After you have configured a Linux bridge network, you can configure a dedicated network for live migration. A dedicated network minimizes the effects of network saturation on tenant workloads during live migration.

5.3.3.1. Configuring a dedicated secondary network for live migration

To configure a dedicated secondary network for live migration, you must first create a bridge network attachment definition (NAD) by using the CLI. Then, you add the name of the NetworkAttachmentDefinition object to the HyperConverged custom resource (CR).

Prerequisites

  • You installed the OpenShift CLI (oc).
  • You logged in to the cluster as a user with the cluster-admin role.
  • Each node has at least two Network Interface Cards (NICs).
  • The NICs for live migration are connected to the same VLAN.

Procedure

  1. Create a NetworkAttachmentDefinition manifest according to the following example:

    Example configuration file

    apiVersion: "k8s.cni.cncf.io/v1"
    kind: NetworkAttachmentDefinition
    metadata:
      name: my-secondary-network 1
      namespace: openshift-cnv
    spec:
      config: '{
        "cniVersion": "0.3.1",
        "name": "migration-bridge",
        "type": "macvlan",
        "master": "eth1", 2
        "mode": "bridge",
        "ipam": {
          "type": "whereabouts", 3
          "range": "10.200.5.0/24" 4
        }
      }'

    1
    Specify the name of the NetworkAttachmentDefinition object.
    2
    Specify the name of the NIC to be used for live migration.
    3
    Specify the name of the CNI plugin that provides the network for the NAD.
    4
    Specify an IP address range for the secondary network. This range must not overlap the IP addresses of the main network.
  2. Open the HyperConverged CR in your default editor by running the following command:

    oc edit hyperconverged kubevirt-hyperconverged -n openshift-cnv
  3. Add the name of the NetworkAttachmentDefinition object to the spec.liveMigrationConfig stanza of the HyperConverged CR:

    Example HyperConverged manifest

    apiVersion: hco.kubevirt.io/v1beta1
    kind: HyperConverged
    metadata:
      name: kubevirt-hyperconverged
    spec:
      liveMigrationConfig:
        completionTimeoutPerGiB: 800
        network: <network> 1
        parallelMigrationsPerCluster: 5
        parallelOutboundMigrationsPerNode: 2
        progressTimeout: 150
    # ...

    1
    Specify the name of the Multus NetworkAttachmentDefinition object to be used for live migrations.

__________________________________________________

Task 1 »
In the live migration passage, what is the minimum number of Network Interface Cards each node must have?
Task 2 »
Set down the part of the live migration passage between "Prerequisites" and "Interface Cards (NICs).", inclusive, word for word.
Task 3 »
Decide whether each statement below agrees with the live migration passage, answering yes or no and quoting the words of the passage that settle it.
(a) The IP address range for the secondary network may overlap the addresses of the main network.
(b) A dedicated live migration network reduces the effects of network saturation on tenant workloads.
(c) The NICs used for live migration must be connected to the same VLAN.

Data provided »
__________________________________________________

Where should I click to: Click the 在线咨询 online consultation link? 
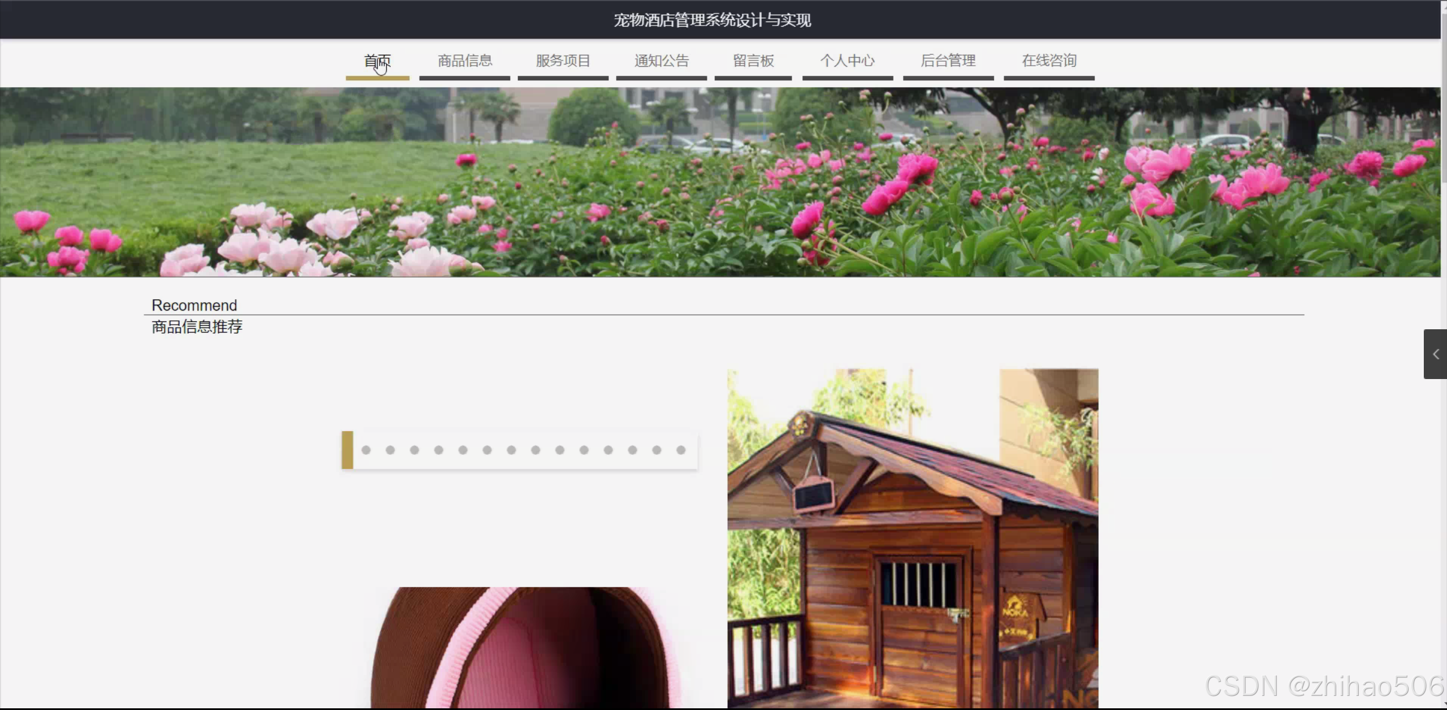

__________________________________________________

Exercise answer 1 »
Each node must have at least two Network Interface Cards (NICs).

Exercise answer 2 »
Prerequisites

  • You installed the OpenShift CLI (oc).
  • You logged in to the cluster as a user with the cluster-admin role.
  • Each node has at least two Network Interface Cards (NICs).

Exercise answer 3 »
(a) No: "This range must not overlap the IP addresses of the main network."
(b) Yes: "A dedicated network minimizes the effects of network saturation on tenant workloads during live migration."
(c) Yes: "The NICs for live migration are connected to the same VLAN."